Números

Pela primeira vez desde 2009, cai o número de novas matrículas em universidades

Pela primeira vez em sete anos, o número de novos alunos matriculados em universidades caiu no Brasil. Diante da crise econômica no país e dos últimos cortes de recursos do Financiamento Estudantil (Fies), promovidos pelo governo Dilma Rouseff (PT), os alunos não estão conseguindo arcar com o valor das mensalidades. De acordo com dados divulgados pelo Inep, do Censo da Educação Superior, em 2015, 2,9 milhões de alunos entraram em cursos de graduação (presenciais e à distância), ante 3,1 milhões em 2014, o que equivale a uma queda de 6,1%.

7 de outubro de 2016

Pela primeira vez em sete anos, o número de novos alunos matriculados em universidades caiu no Brasil. Diante da crise econômica no país e dos últimos cortes de recursos do Financiamento Estudantil (Fies), promovidos pelo governo Dilma Rouseff (PT), os alunos não estão conseguindo arcar com o valor das mensalidades. De acordo com dados divulgados pelo Inep, do Censo da Educação Superior, em 2015, 2,9 milhões de alunos entraram em cursos de graduação (presenciais e à distância), ante 3,1 milhões em 2014, o que equivale a uma queda de 6,1%.
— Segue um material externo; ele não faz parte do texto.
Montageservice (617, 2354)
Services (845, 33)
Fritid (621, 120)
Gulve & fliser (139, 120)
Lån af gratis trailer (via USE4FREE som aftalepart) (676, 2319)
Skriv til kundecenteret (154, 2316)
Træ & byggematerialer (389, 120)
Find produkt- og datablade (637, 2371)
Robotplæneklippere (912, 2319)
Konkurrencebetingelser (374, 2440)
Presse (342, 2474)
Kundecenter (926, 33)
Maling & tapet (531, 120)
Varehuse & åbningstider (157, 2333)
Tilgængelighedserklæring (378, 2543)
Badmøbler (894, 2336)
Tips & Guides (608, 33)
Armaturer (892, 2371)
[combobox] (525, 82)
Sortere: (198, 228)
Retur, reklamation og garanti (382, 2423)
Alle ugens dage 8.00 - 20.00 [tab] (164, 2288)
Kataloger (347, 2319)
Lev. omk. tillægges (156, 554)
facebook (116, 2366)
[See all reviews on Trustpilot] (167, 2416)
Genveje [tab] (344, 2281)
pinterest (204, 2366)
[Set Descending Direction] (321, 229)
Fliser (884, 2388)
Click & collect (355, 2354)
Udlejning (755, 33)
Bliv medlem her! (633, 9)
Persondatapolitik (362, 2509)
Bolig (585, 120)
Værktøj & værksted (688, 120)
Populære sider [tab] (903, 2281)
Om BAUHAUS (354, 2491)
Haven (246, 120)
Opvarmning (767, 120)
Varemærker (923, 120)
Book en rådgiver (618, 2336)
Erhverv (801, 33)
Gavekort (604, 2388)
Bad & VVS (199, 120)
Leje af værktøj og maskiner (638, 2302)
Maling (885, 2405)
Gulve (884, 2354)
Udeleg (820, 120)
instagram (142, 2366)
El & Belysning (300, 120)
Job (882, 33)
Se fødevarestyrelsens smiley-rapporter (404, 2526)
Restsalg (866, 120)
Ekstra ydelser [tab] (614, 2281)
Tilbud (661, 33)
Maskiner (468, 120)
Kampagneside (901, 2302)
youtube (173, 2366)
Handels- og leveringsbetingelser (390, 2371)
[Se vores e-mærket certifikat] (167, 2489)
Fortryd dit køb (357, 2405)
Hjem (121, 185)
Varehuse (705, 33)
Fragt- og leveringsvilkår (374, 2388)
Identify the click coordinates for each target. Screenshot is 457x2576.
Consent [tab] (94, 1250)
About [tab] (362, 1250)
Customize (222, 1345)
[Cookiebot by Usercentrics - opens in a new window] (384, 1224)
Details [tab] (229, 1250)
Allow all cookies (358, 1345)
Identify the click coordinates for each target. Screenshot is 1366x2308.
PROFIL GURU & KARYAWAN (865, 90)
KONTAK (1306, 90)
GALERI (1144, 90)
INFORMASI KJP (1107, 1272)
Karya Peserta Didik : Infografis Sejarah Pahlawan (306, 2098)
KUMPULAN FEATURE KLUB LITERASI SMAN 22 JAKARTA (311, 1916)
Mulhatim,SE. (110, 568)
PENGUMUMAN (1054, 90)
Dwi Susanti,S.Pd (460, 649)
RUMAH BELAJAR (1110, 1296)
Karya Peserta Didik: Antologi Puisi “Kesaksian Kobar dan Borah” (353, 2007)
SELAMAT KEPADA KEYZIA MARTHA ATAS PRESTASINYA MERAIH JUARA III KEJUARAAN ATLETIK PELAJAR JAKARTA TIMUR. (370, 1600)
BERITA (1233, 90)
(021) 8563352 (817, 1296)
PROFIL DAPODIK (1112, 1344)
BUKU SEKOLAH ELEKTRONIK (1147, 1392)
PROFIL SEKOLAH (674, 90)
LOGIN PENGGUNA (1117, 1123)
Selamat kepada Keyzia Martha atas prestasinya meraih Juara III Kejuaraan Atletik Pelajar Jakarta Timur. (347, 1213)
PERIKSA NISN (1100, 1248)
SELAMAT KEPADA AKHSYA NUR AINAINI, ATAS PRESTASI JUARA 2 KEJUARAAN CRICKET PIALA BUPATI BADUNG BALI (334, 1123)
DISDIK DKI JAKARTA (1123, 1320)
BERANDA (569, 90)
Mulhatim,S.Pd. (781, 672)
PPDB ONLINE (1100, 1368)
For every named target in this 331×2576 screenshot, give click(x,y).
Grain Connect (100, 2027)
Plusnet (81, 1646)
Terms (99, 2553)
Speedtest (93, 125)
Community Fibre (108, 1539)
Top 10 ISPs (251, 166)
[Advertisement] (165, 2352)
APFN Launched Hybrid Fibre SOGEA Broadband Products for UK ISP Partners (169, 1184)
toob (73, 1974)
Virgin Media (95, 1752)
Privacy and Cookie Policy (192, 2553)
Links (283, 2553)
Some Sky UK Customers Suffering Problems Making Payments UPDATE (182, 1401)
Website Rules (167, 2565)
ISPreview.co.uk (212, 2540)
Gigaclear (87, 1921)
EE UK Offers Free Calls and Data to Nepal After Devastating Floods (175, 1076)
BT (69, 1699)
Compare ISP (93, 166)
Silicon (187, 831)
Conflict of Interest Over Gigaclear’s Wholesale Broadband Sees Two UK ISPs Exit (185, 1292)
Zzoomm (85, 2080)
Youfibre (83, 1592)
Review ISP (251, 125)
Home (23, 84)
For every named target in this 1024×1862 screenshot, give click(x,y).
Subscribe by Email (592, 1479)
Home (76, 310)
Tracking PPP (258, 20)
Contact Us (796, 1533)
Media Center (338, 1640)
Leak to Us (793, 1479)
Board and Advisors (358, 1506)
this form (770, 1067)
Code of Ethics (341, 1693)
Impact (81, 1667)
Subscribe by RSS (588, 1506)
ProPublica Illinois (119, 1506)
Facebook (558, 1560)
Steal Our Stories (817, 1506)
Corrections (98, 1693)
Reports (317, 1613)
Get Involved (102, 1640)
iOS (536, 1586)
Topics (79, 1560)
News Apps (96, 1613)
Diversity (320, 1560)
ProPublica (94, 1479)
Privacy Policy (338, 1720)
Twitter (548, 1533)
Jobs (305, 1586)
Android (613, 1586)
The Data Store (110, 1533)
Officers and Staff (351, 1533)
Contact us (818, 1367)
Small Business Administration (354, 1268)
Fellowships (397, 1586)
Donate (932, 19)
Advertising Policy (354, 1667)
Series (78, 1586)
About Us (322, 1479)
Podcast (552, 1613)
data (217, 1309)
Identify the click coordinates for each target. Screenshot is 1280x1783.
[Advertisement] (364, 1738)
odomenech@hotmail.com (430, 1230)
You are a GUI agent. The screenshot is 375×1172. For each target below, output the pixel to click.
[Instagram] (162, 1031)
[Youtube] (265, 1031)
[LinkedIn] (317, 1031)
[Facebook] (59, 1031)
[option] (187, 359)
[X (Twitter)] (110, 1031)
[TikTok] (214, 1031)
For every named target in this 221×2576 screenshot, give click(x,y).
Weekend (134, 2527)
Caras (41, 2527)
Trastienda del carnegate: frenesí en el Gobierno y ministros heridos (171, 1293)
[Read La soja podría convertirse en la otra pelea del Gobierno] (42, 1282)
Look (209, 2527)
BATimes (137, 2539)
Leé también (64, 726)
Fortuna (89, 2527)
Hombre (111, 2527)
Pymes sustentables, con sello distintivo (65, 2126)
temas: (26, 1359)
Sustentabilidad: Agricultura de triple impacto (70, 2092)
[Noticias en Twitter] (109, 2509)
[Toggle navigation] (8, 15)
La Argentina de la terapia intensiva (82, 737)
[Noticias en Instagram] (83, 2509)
O deputado federal Vitor Lippi (PSDB-SP) atribui o enfraquecimento no setor à má gestão petista. O tucano ressalta que o PT enganou a população com o discurso de “pátria educadora” e nada fez de concreto para os estudantes do Brasil, numa referência ao nome do programa educacional lançado durante a gestão da ex-presidente petista.

“Infelizmente, esse discurso de pátria educadora realmente ficou apenas no discurso. Essa distância entre discurso e prática a gente vê no resultado e na consequência desse período que o PT governou o país. Lamentavelmente, a crise econômica do país está tirando a oportunidade dos nossos jovens. É lastimável”, afirmou.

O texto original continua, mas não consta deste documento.